Senado retoma discussão da PEC que pode privatizar áreas da União no litoral
A Comissão de Constituição e Justiça do Senado promove nesta segunda-feira (27) uma audiência pública para discutir a PEC (Proposta de Emenda à Constituição) que transfere terrenos de marinha em áreas urbanas da União para estados e municípios ou para proprietários privados .
Com isso, o Senado retomou a discussão da polêmica proposta, que estava parada desde agosto do ano passado por iniciativa de parlamentares governamentais, inclusive com a apresentação do requerimento de audiência pública.
Ambientalistas apontam que o texto dá margem para a criação de praias privadas, além de promover riscos para a biodiversidade.
A audiência pública nesta segunda-feira vai contar com a presença de representantes dos ministérios do Meio Ambiente e da Gestão e da Inovação em Serviços Públicos, de associação de pescadores, de terminais portuários privados e prefeitos de cidades banhadas por mares, rios ou lagoas.
A PEC foi aprovada pela Câmara dos Deputados em fevereiro de 2022. Uma medida de resistência do governo, que prevê riscos ambientais e busca obstruir a votação. A última tentativa aconteceu em agosto do ano passado, em sessão da própria CCJ (Comissão de Constituição e Justiça).
Nesta sessão, o presidente da comissão, Davi Alcolumbre (União Brasil-AP) afirmou que muitos senadores estavam “cobrando a deliberação dessa matéria”. O governo, no entanto, ganhou tempo ao aprovar exigência do senador Rogério Carvalho (PT-SE) solicitando a realização de audiência pública.
“Esse tema é muito importante e precisamos de um estudo sobre: o impacto no patrimônio da União que vai representar essa lei, o impacto ambiental, o acesso ao litoral, como é que vai se dar o acesso ao litoral no momento em que esse terreno deixa de ser de propriedade da União; a ocupação do solo, quem vai definir a ocupação do solo e as comunidades de pescadores, ou seja, é um tema que requer uma discussão”, afirmou o senador governamental na ocasião.
O relator da proposta na comissão é o senador Flávio Bolsonaro (PL-RJ), que indicou a tentativa do governo de “protelar” a votação. O parlamentar afirmou que levantamento da SPU (Secretaria de Patrimônio da União) apontou que atualmente são 521 mil propriedades cadastradas em áreas de marinha.
“Essa é a maior reforma agrária que a gente pode ter na história do Brasil, para dar segurança jurídica a uma realidade que já existe em diversas. São Luís, Florianópolis, por exemplo, são duas cidades das cidades mais impactadas”, afirmou o senador , na sessão em agosto do ano passado.
O relatório do senador é favorável à medida, argumentando que o atual conceito de marinha causa inseguranças jurídicas quanto às propriedades de edificações nesses locais. “É imperioso enfrentar esse tema e conferir soluções mais adequadas para a população que vive sob os influxos das marés”, afirma o relatório.
Os terrenos de marinha são faixas na costa marítima que foram definidas com base em uma linha imaginária da maré alta do ano de 1831. Ela se estende por 33 m em direção à terra firme.

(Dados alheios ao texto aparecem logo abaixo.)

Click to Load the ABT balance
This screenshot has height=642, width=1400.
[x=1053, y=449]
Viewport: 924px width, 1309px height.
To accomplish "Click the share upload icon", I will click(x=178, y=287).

O texto da PEC mantém o domínio da União áreas usadas pelo serviço público federal, unidades ambientais federais e terrenos não ocupados. Autoriza, porém, transferências para os estados e municípios como áreas que são usadas pelos serviços dessas entes.
Proprietários e ocupantes de imóveis inscritos junto ao órgão de gestão do patrimônio da União ou não inscritos, mas que tenham ocupado o local pelo menos cinco anos antes da publicação da emenda constitucional, também são abrangidos pelo texto.
A PEC prevê que a União faça a cessão onerosa dessas áreas, ou seja, seus ocupantes serão obrigados a comprar o terreno.
Nota técnica do Grupo de Trabalho para Uso e Conservação Marinha, da Frente Parlamentar Ambientalista do Congresso Nacional, afirma que a proposta, que parece ser um simples ato administrativo para desonerar o uso destas áreas representa uma “grave ameaça ambiental às praias, ilhas, margens de rios, lagoas e mangues brasileiros e um aval para a indústria imobiliária degradar, além de expulsar comunidades tradicionais de seus territórios”.